Expectations – Whilst we are looking at our children’s behaviour, we should also be reviewing the lives we lead and how we expect our children to play a role in them. It’s no surprise that everyone in Hong Kong leads busy lives. We have long working days during the weekdays, and busy social calendars on the weekends. Children’s schedules do not necessarily fare any better with jam-packed classes and activities. Could our child be exhausted, and is it realistic for us to expect them to be on their best behaviour when they are physically and mentally drained?

Parents’ reactions and energy levels – Children learn and take cues from us all the time. The next time our children are showing signs of difficult behaviour, we should watch for our own behaviour first. If we escalate our behaviour through raising our voices, our children are more likely to react in a more intense way. If we want to see positive behaviour in our children, we should model that behaviour first.

 

The Merits of Parenting Education

My positive experience from the workshop prompted me to think about parenting education. In Hong Kong, there are a countless number of discussions on children’s education. As parents, we are preoccupied with ensuring that our children have access to the right type of learning, and that their education is well-rounded. In comparison, there is relatively less thought and talk given to parents’ education. When we cast our minds to the prenatal classes we attended to prepare for the birth of our child, does it make sense for our education to stop after birth? Rather, the challenge of parenthood only starts at birth and parents should be given more support as their child grows. Maybe it is time that we look into investing in our own education as parents.

Traditionally, there has been a preconception that parenting education is targeted at parents of children who have behavioural issues or require support for special learning needs. In recent years, this attitude has shifted and there is increasing recognition that everyone can benefit from parenting education. No matter what stage of parenting you are in, there is always new research dispelling the old methods and advising on the latest thinking. There are merits to equipping parents with this new knowledge through education. As the saying goes “Prevention is always better than cure”. There are an increasing number of discussions citing the positive benefits of parenting education, including a boost to parents’ confidence and better emotional health. “Actions speak louder than words”. We are our children’s first educators as they learn about emotional regulation, behaviours and attitudes from us. Therefore, it is crucial that we invest in our own education as a foundation for successful parenting.

 

Options for Parenting Education in Hong Kong

With this in mind, I looked for parenting education options around Hong Kong. A variety of programmes are available through counselling centres, schools, and learning centres, and offer formal parenting programmes as well as one-off workshops tackling topics ranging from sleep patterns and baby-led weaning to education issues such as supporting Mandarin learning or choosing the right university for your child.

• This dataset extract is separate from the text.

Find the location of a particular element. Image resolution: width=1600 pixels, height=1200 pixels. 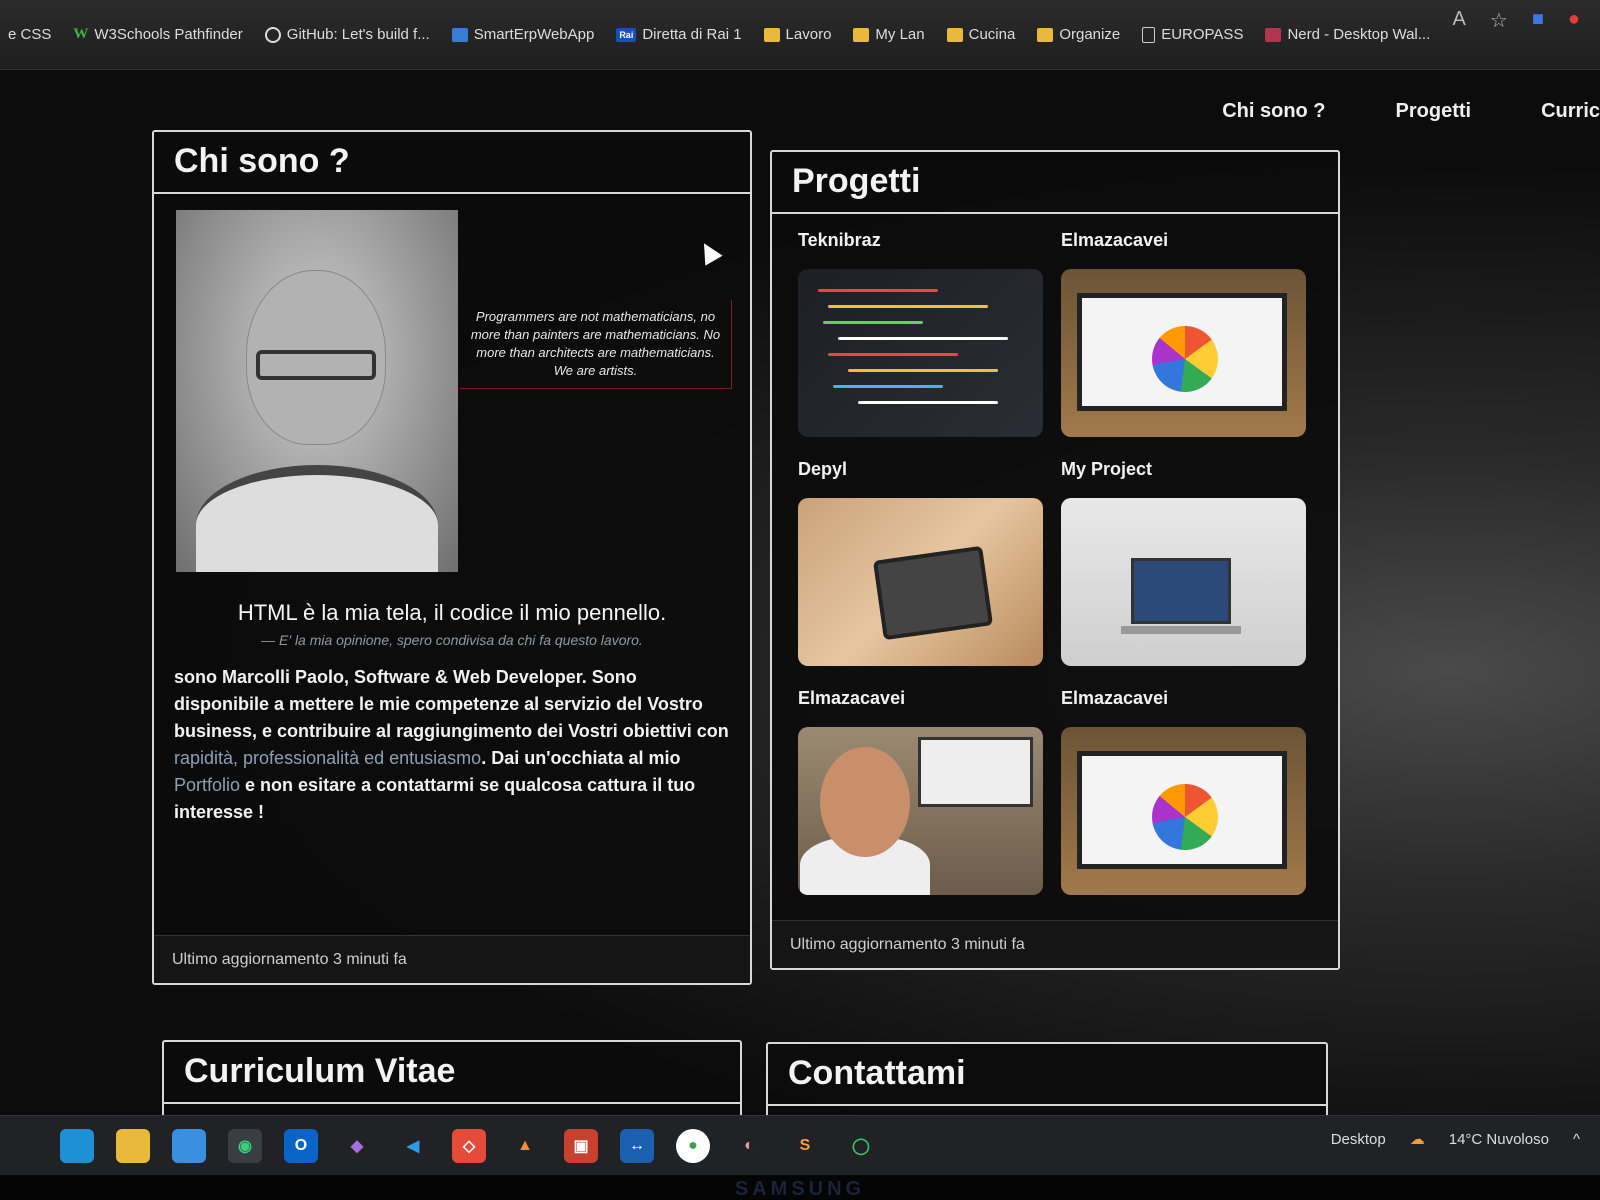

In Hong Kong where there are many dual-income families, the task of raising children are sometimes taken on by grandparents and nannies. Many of these workshops and seminars recognise this and welcome other primary caretakers into their programmes. Some even offer dedicated workshops for grandparents and nannies as part of parenting support to ensure all caretakers are on the same page when it comes to parenting strategies.

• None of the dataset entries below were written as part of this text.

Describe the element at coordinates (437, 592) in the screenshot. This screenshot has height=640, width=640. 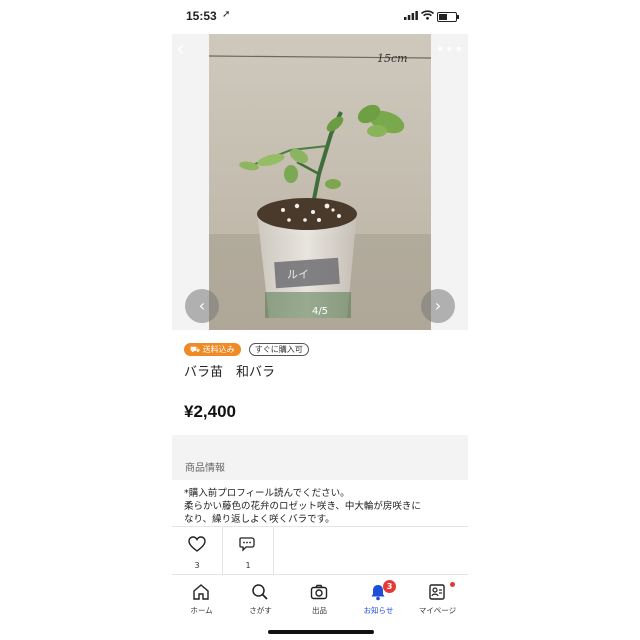
I see `profile-card-icon` at that location.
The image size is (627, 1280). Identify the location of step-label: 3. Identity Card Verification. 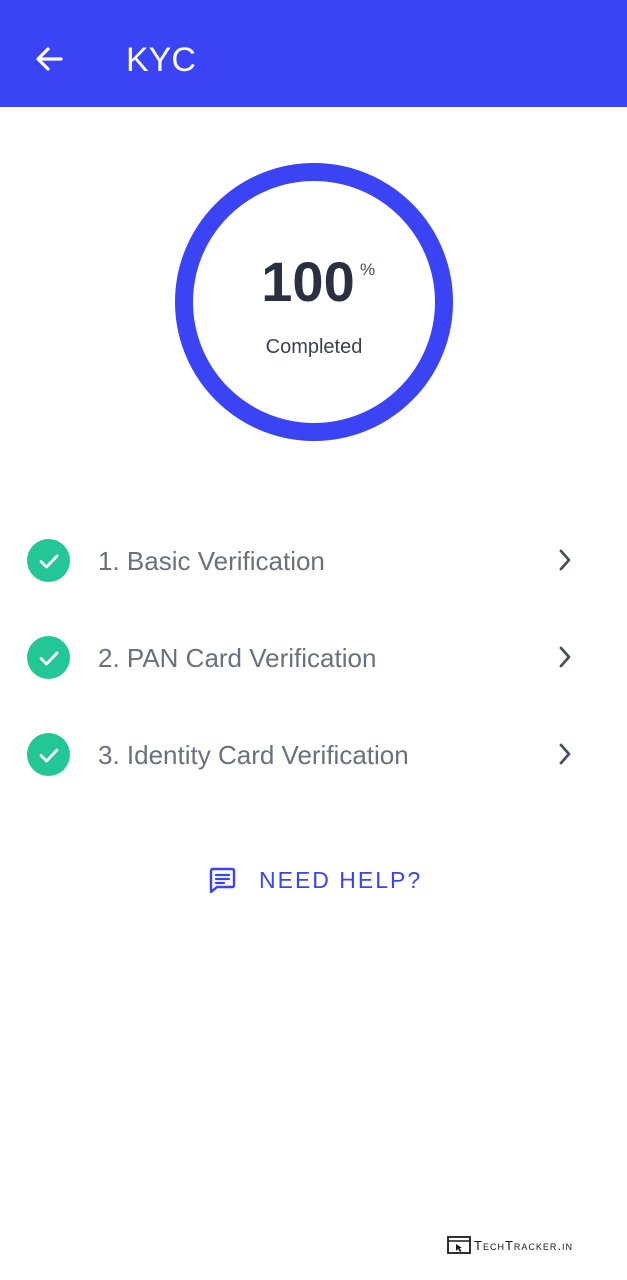
(254, 755).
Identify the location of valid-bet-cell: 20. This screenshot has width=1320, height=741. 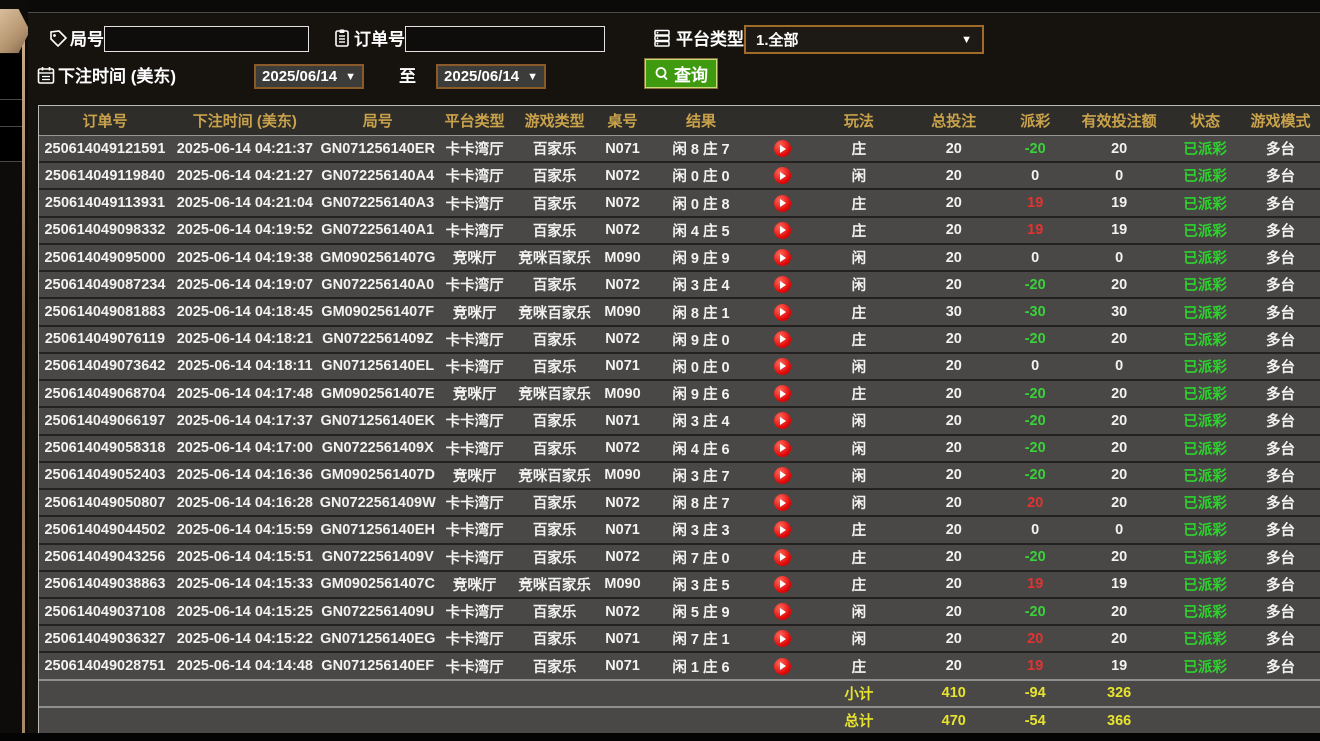
(1120, 340).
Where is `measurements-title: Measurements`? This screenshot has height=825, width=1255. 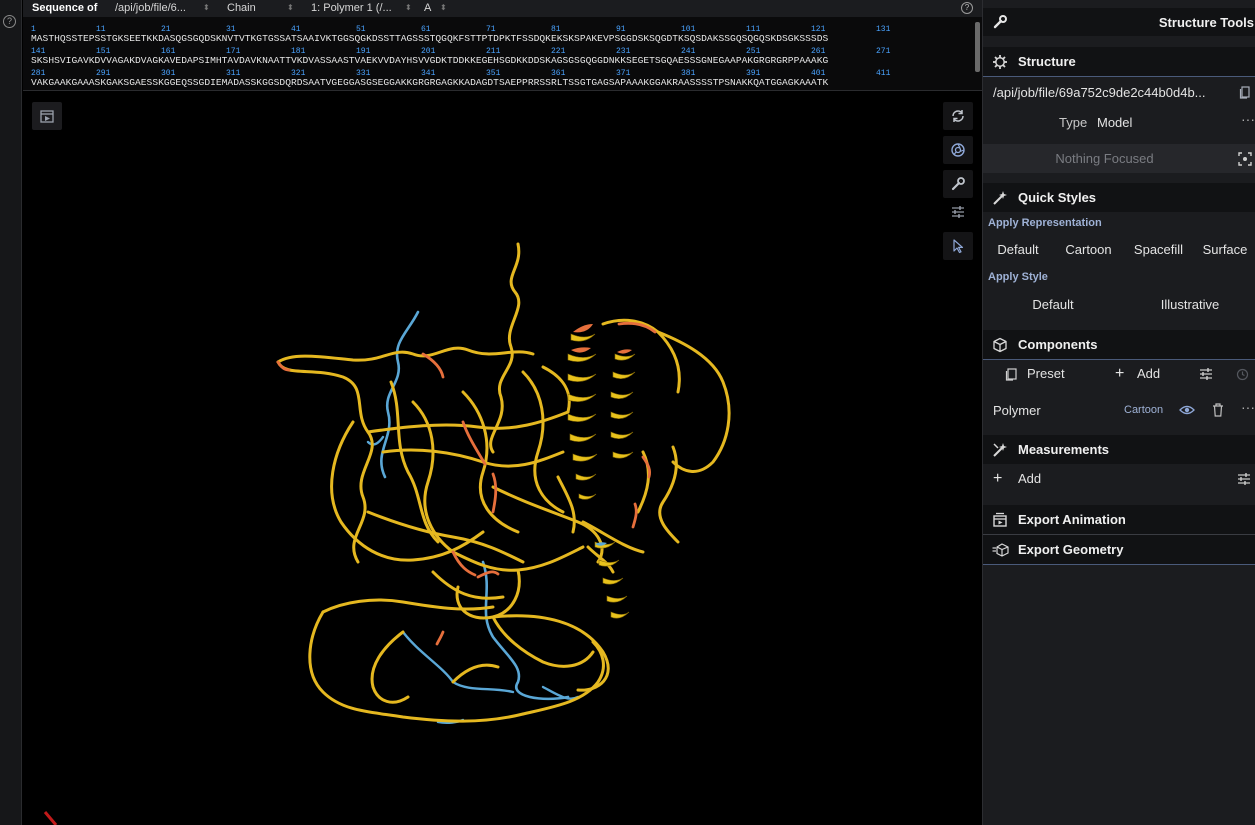
measurements-title: Measurements is located at coordinates (1064, 450).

As with all things, there is never a one-size-fits-all solution. If you are like me and would be interested in learning more about parenting education, below are some suggestions to help you get started:

  • Schools and learning centres host regular parent workshops which are open to parents of current and prospective students. Signing onto the mailing lists of these places can keep you updated on their latest events. Through attending these events, you may even get an opportunity to visit the school campus and meet some of the teachers there.